**YOUR OBJECTIVE:** Copy every line of the material below word for word, leaving out the pictures.

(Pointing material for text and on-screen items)
::::::::::

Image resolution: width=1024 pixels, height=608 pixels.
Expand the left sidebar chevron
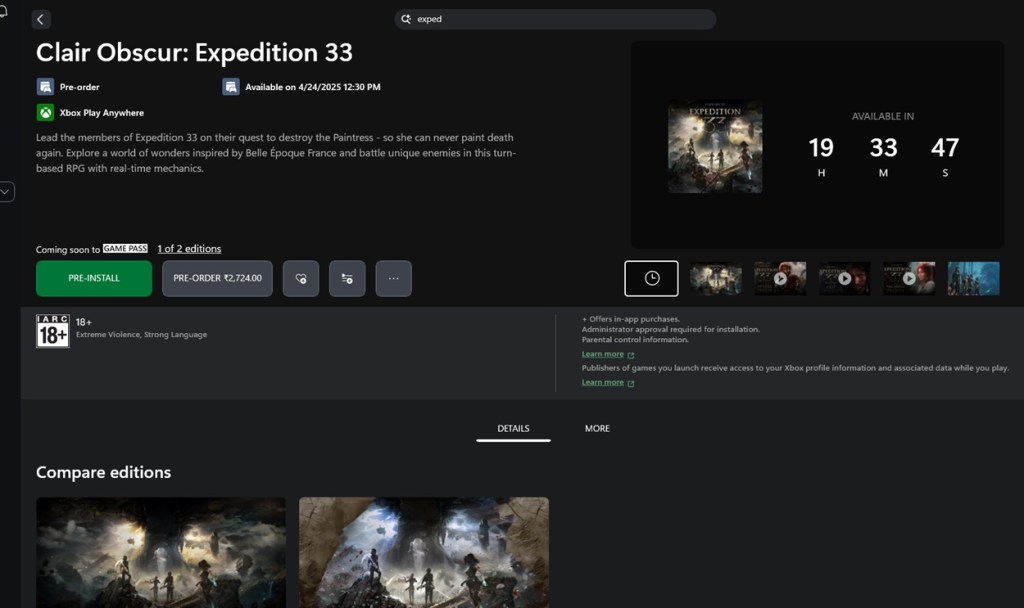click(6, 191)
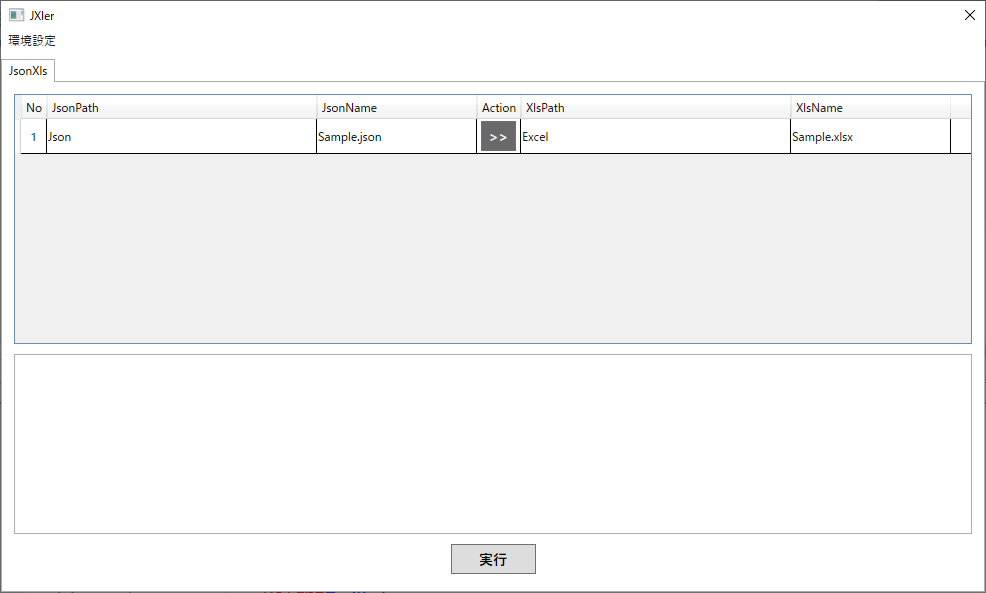Switch to the JsonXls tab
Screen dimensions: 986x593
(x=28, y=71)
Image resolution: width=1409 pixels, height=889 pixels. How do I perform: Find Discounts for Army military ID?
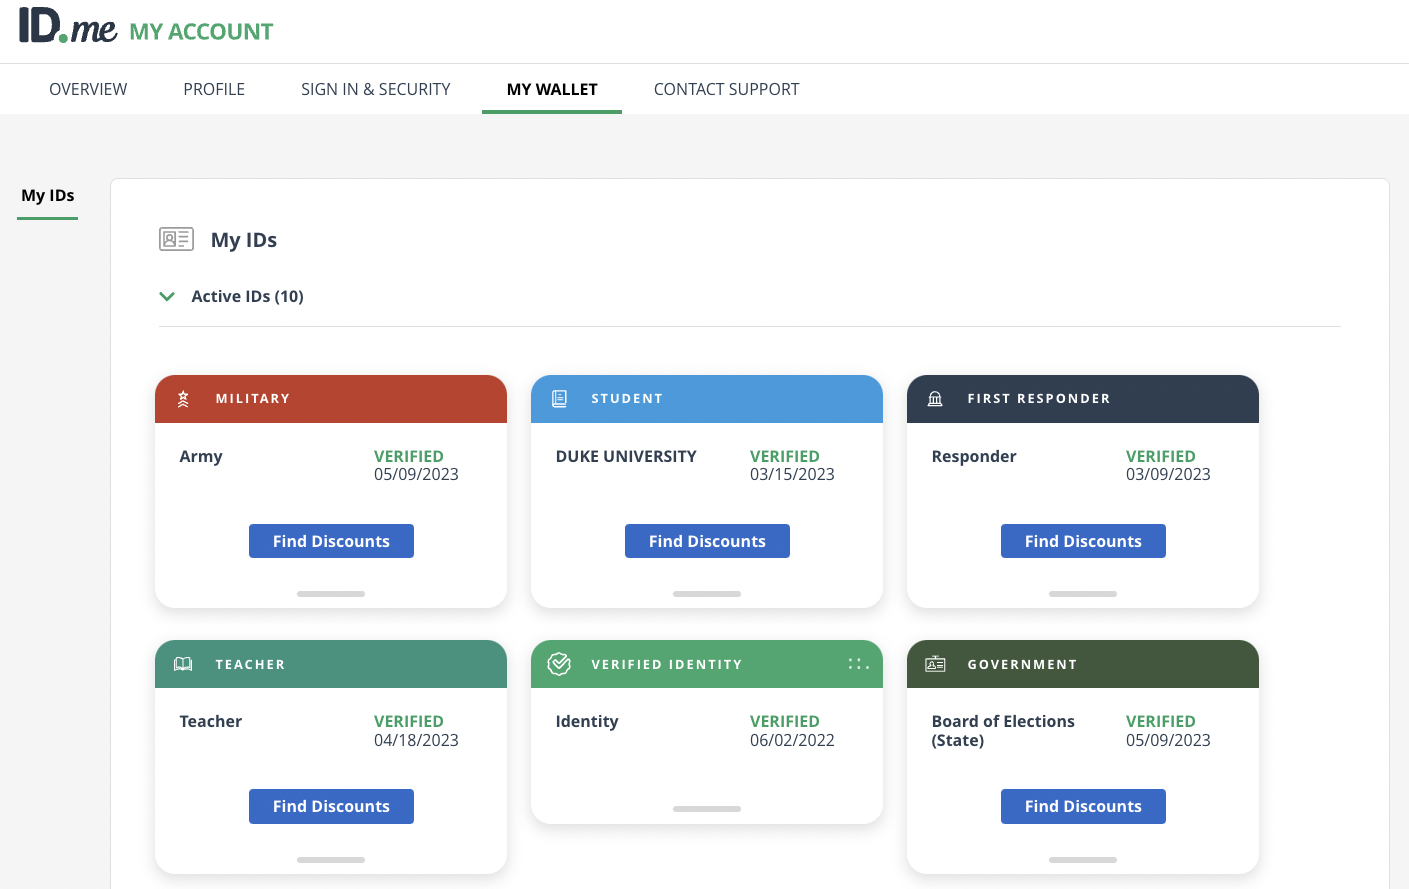[x=331, y=541]
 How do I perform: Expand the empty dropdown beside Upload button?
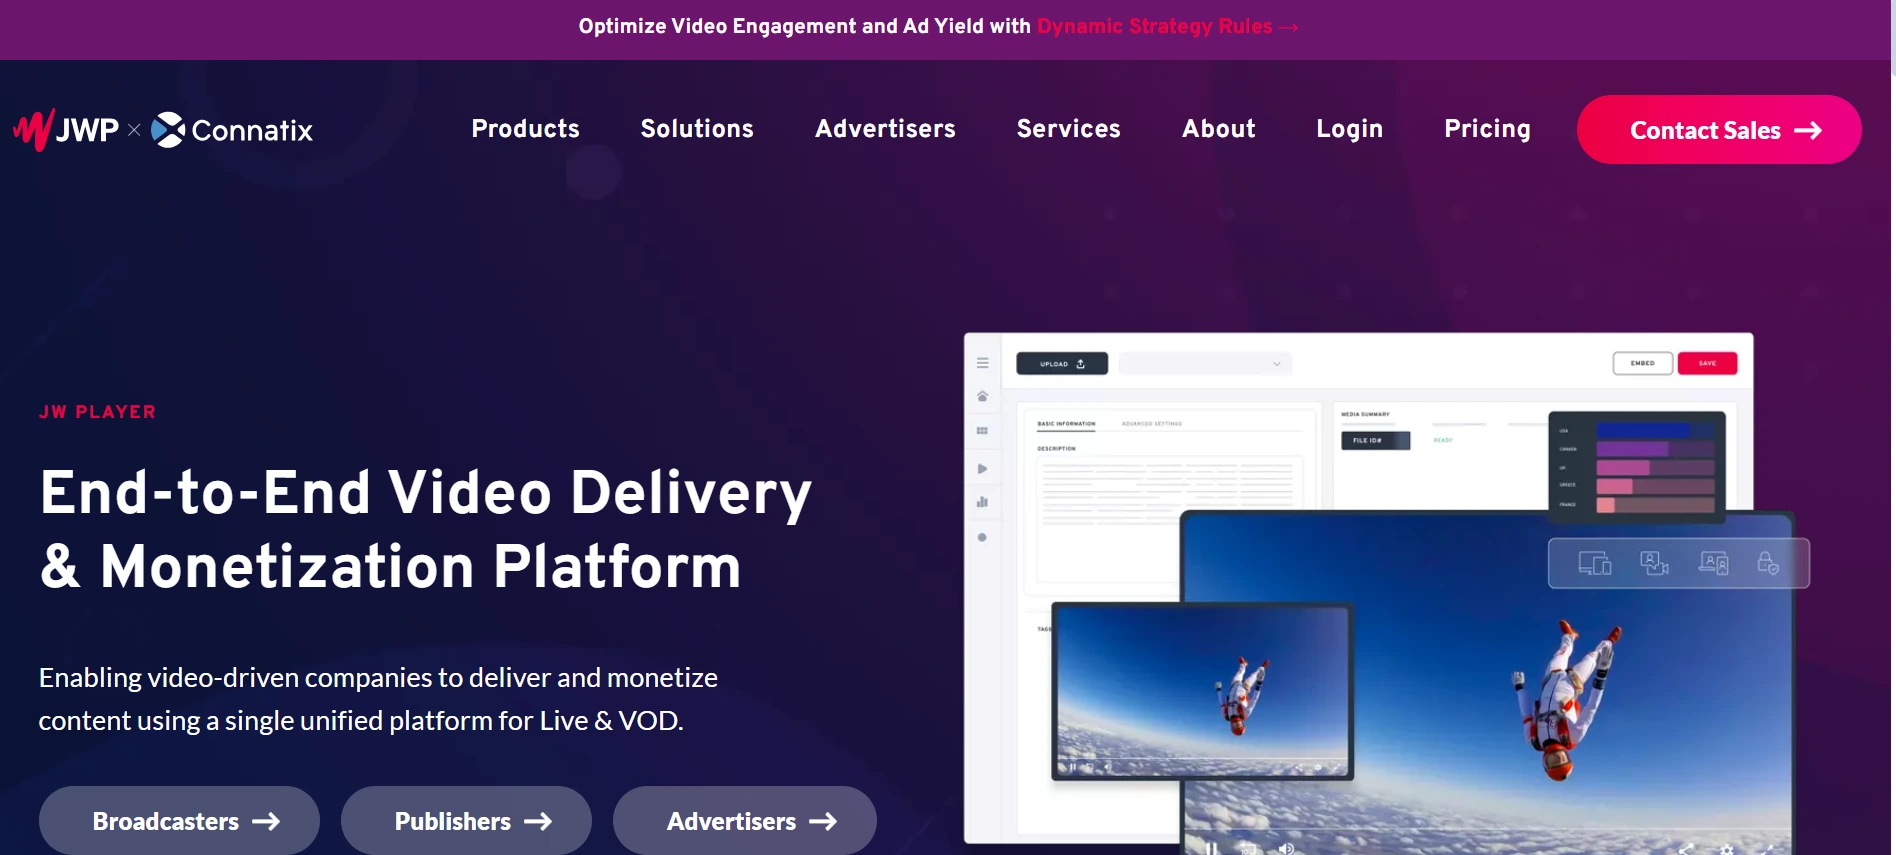1205,363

::::::::::

**ANSWER:**
Image resolution: width=1024 pixels, height=608 pixels.
Expand the left sidebar chevron
click(6, 191)
Switch to the JsonXls tab
Screen dimensions: 986x593
(x=28, y=71)
Image resolution: width=1409 pixels, height=889 pixels. How do I perform: Find Discounts for Army military ID?
[x=331, y=541]
 How do I perform: Expand the empty dropdown beside Upload button?
1205,363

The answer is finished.